What to work on —
What lines in the records below contain the string "magnifier"? Copy every one.

Data excerpts —
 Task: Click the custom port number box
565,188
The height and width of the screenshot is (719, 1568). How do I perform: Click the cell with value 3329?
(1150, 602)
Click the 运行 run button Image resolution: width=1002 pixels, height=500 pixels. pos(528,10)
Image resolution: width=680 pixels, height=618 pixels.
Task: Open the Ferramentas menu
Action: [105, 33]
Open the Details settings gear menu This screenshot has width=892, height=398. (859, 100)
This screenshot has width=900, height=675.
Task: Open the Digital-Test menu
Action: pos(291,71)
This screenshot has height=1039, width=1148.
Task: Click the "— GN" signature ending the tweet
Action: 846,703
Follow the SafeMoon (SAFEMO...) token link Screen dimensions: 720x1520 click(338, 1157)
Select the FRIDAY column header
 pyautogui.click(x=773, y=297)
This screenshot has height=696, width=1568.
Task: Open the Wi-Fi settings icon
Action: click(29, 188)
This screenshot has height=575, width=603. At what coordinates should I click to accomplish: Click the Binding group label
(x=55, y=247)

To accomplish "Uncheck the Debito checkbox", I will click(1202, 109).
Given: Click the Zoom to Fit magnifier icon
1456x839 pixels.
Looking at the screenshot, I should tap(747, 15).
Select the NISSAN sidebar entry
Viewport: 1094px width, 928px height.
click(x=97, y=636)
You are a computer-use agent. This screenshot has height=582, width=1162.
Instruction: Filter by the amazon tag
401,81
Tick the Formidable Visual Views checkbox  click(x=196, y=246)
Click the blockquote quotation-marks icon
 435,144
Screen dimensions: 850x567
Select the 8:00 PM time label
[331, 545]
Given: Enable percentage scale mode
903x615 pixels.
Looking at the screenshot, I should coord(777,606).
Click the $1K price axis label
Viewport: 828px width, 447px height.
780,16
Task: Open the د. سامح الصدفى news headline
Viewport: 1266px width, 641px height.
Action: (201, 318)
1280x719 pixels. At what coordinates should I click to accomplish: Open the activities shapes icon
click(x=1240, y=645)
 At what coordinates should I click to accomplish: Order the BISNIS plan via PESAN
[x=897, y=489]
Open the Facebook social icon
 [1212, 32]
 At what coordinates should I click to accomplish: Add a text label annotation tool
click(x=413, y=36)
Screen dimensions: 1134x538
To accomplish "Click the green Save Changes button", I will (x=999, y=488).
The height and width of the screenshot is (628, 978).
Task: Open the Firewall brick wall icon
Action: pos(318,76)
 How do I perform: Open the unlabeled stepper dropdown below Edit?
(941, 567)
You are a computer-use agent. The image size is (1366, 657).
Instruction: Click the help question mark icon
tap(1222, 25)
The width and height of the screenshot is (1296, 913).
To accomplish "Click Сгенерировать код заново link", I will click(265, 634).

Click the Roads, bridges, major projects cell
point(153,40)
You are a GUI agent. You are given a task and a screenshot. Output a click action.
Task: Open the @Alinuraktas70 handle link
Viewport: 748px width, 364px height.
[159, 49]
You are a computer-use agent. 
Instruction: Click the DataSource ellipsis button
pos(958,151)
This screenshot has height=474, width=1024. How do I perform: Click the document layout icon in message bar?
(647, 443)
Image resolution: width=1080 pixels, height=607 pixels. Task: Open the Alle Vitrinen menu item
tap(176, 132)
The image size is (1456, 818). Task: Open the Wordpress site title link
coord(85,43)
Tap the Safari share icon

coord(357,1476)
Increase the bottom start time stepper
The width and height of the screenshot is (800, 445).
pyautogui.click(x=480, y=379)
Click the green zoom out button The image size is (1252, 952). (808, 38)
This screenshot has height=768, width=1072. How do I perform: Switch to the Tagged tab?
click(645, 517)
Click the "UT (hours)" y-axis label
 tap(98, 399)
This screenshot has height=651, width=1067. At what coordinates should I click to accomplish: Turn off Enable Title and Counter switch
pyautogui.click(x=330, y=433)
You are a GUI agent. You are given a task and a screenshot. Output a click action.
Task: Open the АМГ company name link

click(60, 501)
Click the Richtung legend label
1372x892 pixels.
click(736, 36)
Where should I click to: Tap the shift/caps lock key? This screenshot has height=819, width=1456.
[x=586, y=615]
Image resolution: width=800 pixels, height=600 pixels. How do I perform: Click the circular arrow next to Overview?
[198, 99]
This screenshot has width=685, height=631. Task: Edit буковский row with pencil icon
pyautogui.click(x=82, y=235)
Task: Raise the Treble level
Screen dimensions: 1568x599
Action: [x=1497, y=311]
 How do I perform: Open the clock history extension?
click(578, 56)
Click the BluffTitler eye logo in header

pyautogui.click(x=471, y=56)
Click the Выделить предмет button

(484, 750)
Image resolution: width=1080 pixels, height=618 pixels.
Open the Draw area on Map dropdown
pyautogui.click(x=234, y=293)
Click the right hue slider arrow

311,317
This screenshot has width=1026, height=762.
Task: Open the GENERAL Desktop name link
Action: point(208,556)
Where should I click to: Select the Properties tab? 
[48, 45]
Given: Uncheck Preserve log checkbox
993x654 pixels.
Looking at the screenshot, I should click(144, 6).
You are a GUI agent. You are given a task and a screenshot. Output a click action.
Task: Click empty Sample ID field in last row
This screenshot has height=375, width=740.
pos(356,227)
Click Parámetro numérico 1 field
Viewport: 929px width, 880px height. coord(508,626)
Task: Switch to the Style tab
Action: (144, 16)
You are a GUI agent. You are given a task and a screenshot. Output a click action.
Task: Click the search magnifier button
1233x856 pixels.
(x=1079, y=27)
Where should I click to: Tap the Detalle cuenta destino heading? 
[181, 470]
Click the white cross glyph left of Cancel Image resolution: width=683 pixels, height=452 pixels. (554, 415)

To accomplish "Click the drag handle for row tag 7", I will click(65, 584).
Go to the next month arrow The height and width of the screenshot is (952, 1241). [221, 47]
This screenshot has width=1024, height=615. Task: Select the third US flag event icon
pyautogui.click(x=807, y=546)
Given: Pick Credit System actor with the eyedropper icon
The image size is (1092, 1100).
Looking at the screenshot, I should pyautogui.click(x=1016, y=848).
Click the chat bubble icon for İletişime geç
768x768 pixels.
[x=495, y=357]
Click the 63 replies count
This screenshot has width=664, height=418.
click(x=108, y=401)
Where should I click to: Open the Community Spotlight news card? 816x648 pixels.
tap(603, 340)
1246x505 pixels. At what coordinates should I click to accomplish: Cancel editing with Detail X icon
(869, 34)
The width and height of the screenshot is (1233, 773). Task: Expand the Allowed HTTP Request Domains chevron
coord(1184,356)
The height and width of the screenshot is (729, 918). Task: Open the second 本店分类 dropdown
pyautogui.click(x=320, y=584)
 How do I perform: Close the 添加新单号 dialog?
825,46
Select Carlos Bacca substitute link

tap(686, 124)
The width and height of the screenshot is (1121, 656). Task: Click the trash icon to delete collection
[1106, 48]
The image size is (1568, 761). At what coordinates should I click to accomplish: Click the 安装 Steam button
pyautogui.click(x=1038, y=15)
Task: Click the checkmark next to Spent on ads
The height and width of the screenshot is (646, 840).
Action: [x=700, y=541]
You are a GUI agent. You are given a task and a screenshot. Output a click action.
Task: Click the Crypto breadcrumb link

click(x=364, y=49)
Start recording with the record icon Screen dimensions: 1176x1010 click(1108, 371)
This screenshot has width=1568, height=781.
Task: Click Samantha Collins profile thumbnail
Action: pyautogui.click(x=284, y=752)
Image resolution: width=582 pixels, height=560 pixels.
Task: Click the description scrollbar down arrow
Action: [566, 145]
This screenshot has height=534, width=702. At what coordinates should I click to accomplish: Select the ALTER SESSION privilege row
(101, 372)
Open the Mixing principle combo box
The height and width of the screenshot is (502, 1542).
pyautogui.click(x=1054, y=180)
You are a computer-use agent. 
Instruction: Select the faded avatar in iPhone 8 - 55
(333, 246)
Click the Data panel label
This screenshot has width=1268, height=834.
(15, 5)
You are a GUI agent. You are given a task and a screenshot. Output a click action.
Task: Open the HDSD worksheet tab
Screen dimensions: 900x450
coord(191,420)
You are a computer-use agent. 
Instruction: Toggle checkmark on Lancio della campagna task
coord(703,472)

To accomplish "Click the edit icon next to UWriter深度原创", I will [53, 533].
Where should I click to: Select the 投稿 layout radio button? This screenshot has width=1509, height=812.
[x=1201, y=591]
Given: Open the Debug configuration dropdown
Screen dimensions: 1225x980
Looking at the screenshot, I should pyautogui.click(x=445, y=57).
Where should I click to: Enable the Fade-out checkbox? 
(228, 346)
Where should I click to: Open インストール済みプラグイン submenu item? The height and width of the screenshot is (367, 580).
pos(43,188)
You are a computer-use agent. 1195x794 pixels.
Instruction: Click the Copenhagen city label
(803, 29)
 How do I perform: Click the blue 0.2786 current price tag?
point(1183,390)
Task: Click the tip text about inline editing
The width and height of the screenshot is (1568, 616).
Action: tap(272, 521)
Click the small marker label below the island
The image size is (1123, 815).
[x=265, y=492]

The completed task —
Given: Click the Zoom to Fit magnifier icon
Task: Click the search magnifier button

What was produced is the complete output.